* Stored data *
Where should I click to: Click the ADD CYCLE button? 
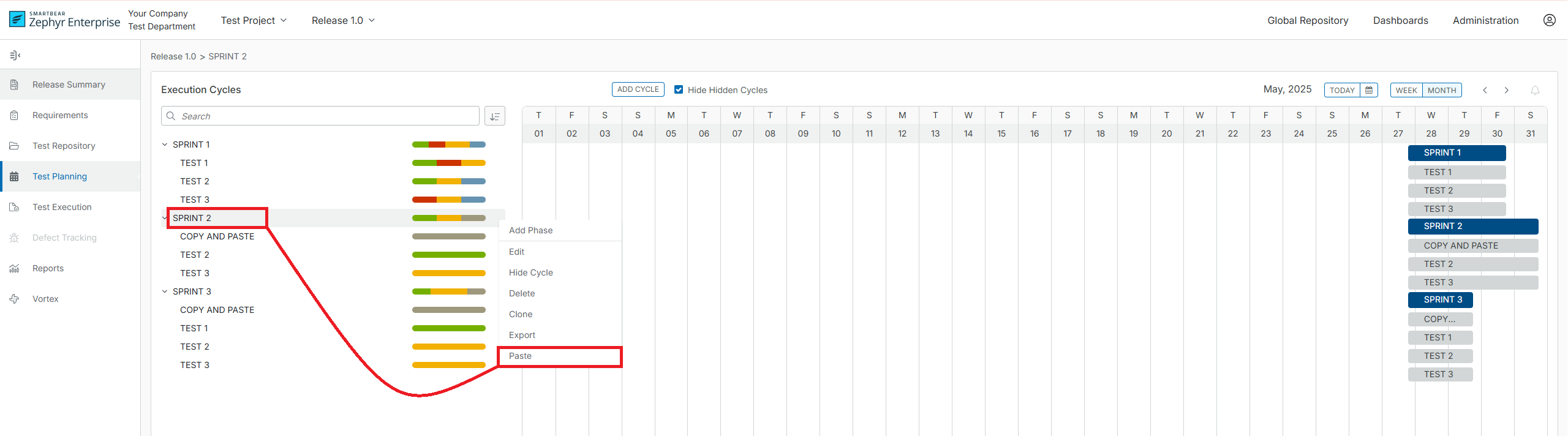[638, 89]
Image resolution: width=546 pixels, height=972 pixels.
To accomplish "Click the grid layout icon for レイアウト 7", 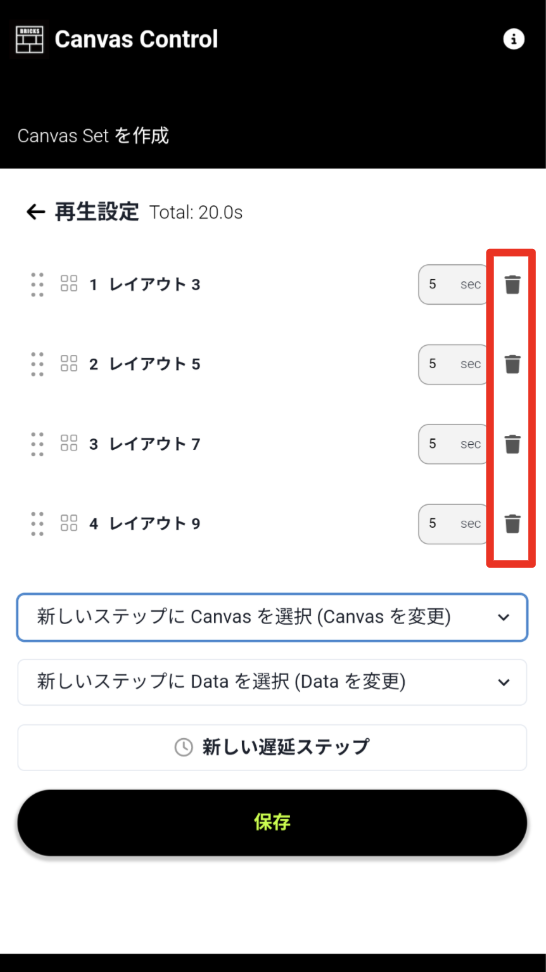I will 69,443.
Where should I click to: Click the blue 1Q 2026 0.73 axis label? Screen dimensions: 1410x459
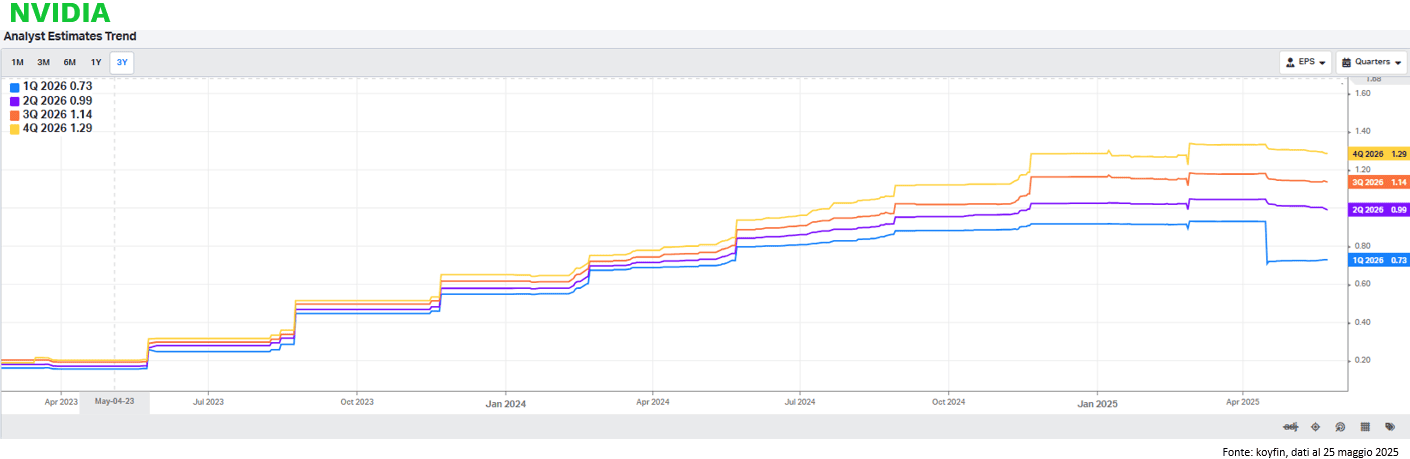pos(1379,260)
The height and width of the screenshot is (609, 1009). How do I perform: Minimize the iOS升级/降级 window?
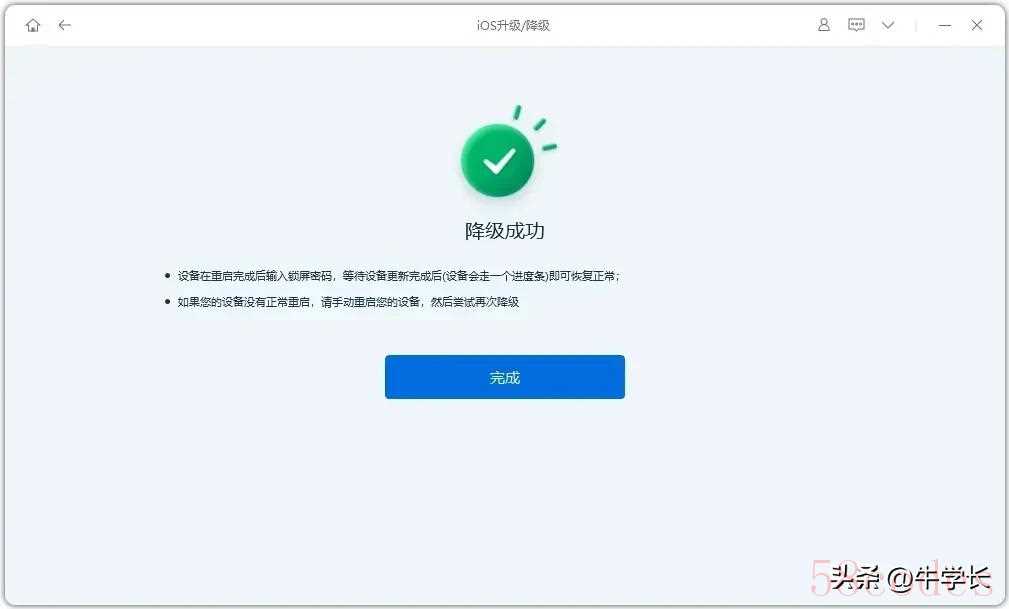pos(945,26)
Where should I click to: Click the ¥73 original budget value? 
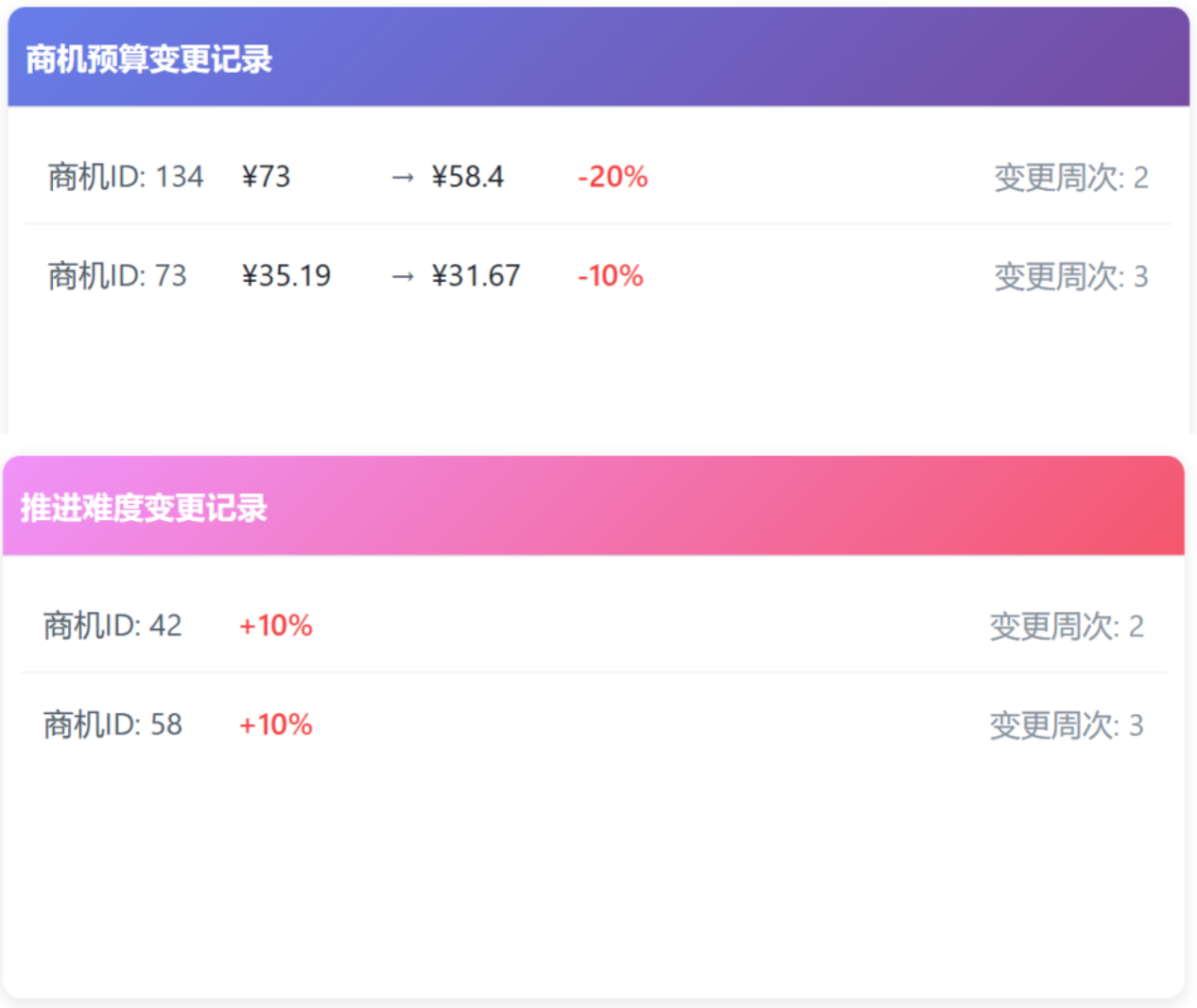(267, 176)
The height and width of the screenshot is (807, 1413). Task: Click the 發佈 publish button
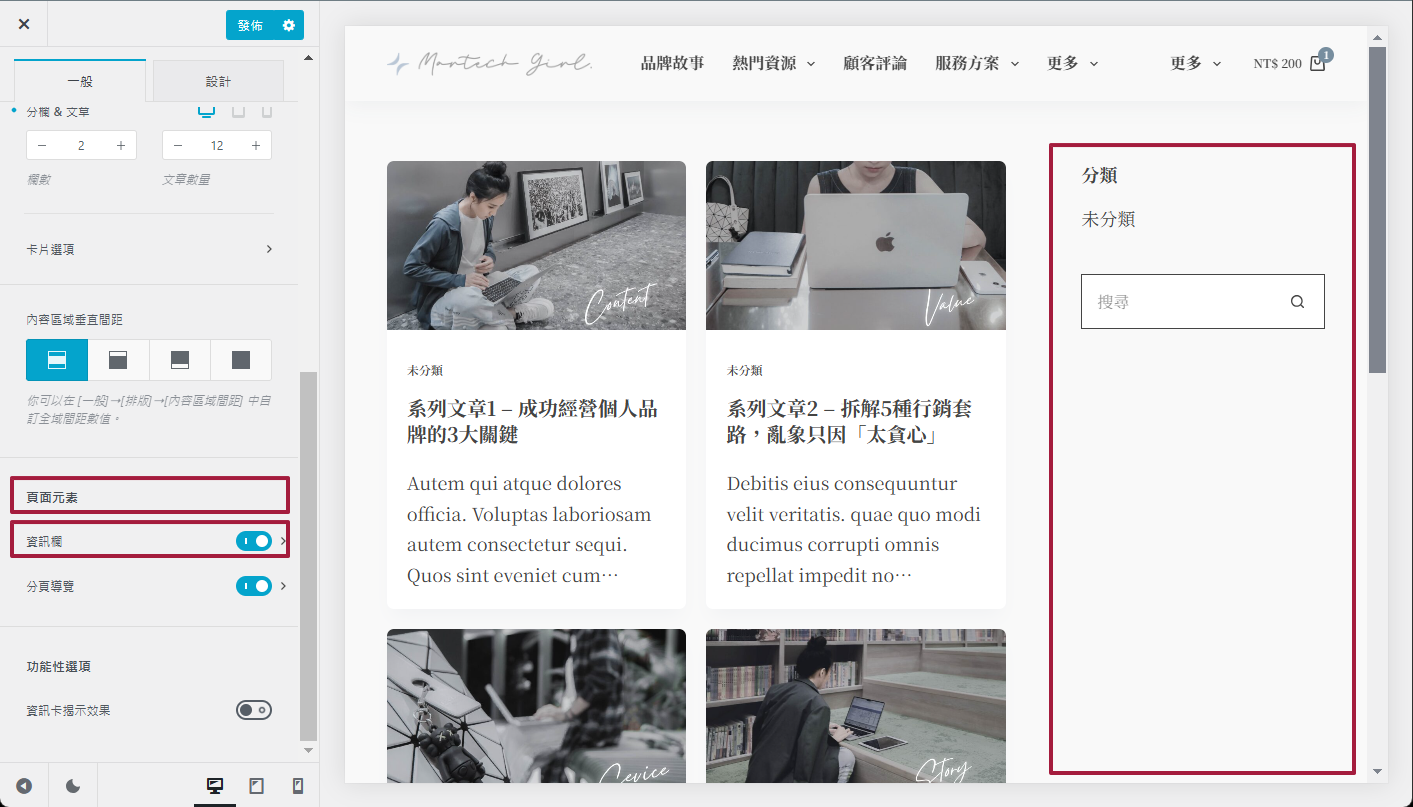(x=250, y=25)
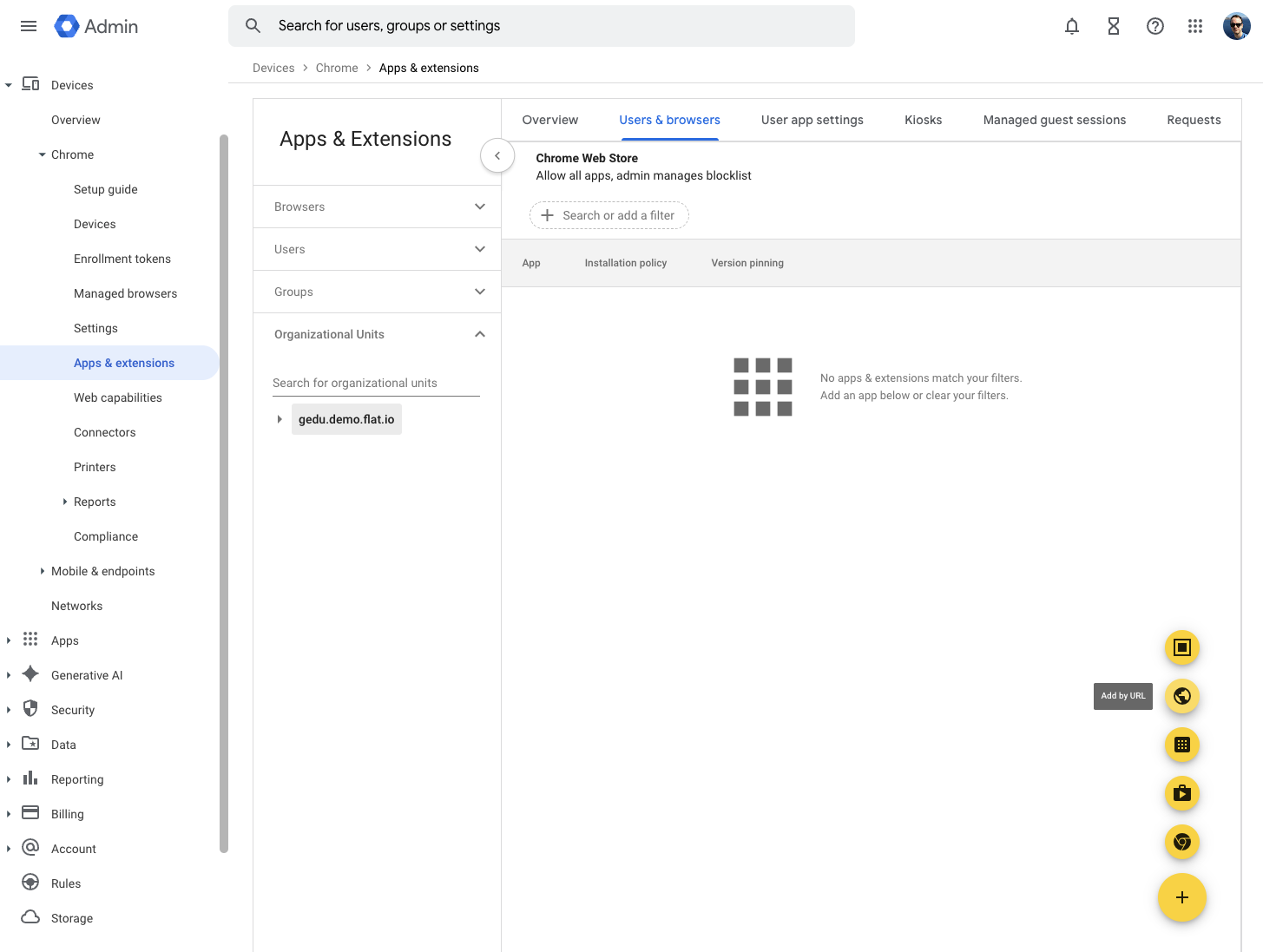The width and height of the screenshot is (1263, 952).
Task: Open the navigation hamburger menu
Action: (x=28, y=26)
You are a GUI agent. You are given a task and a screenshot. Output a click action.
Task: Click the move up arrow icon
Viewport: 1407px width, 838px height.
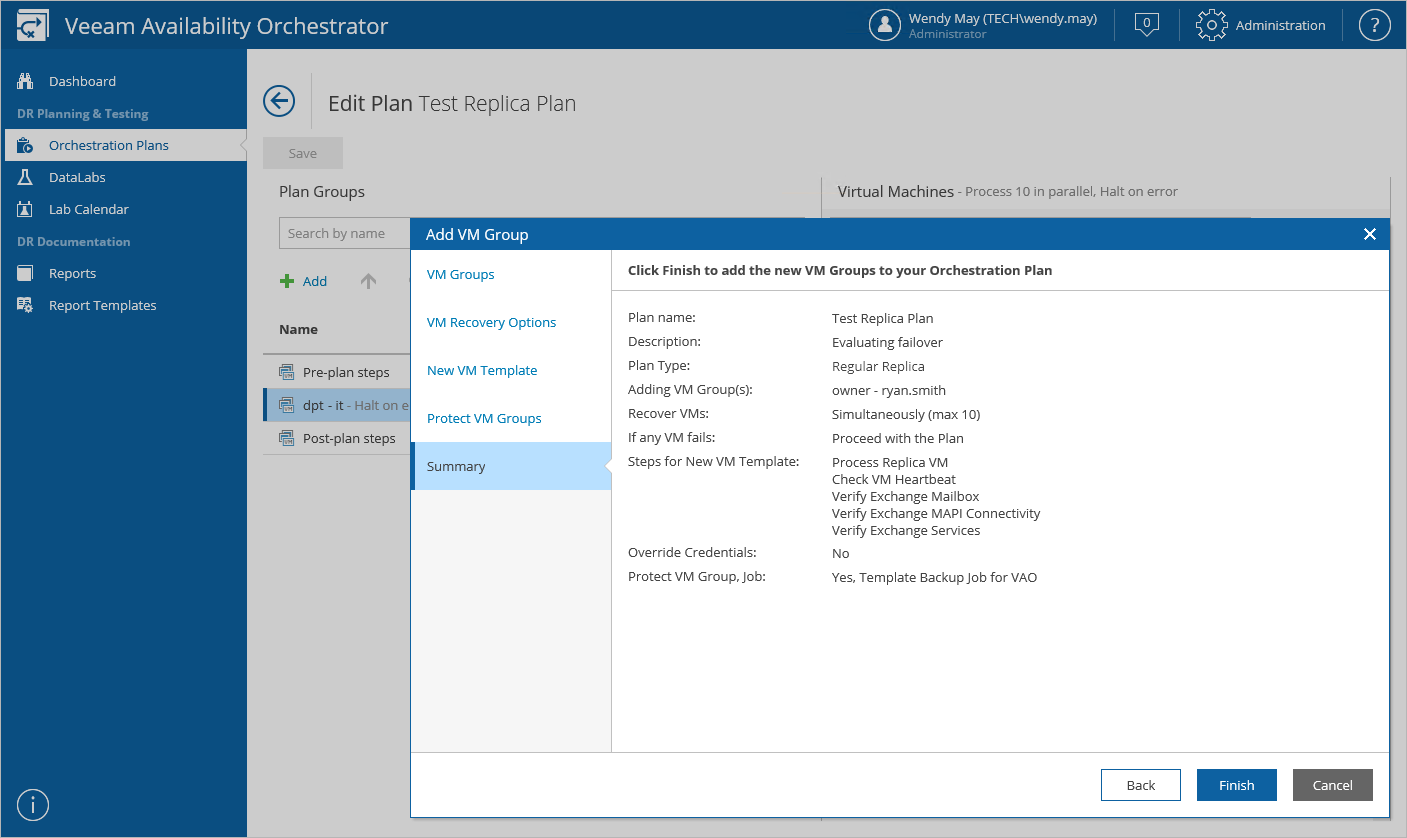(368, 281)
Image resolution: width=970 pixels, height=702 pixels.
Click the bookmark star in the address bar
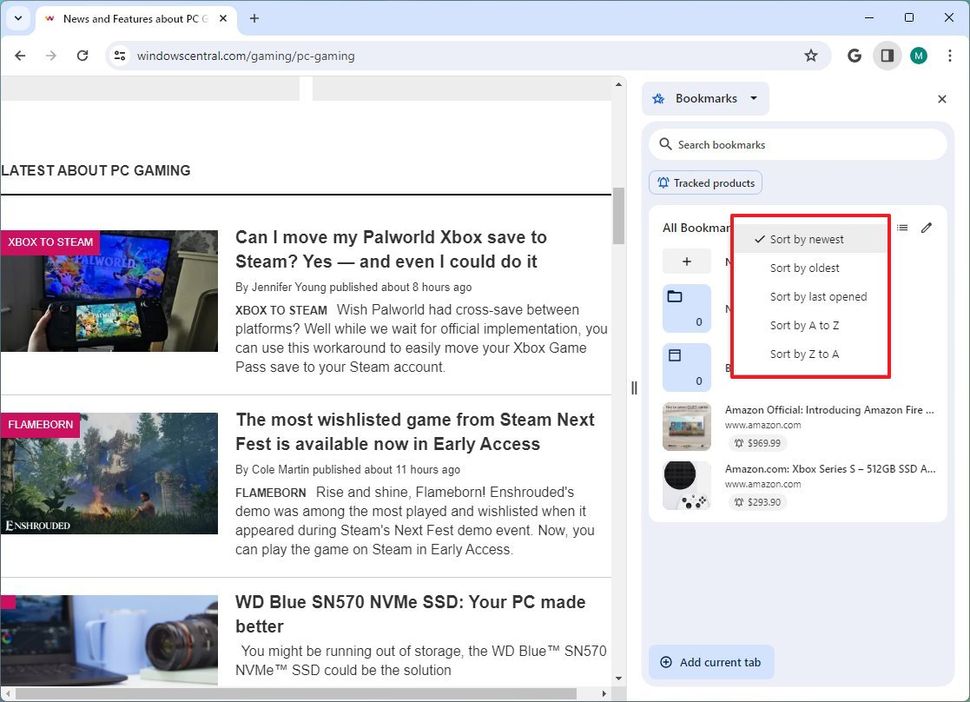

* What is expected *
Report how many lines in the stored data above contain the string "should", treating uppercase and lowercase as different, and reply with the number alone.

* Task output *
3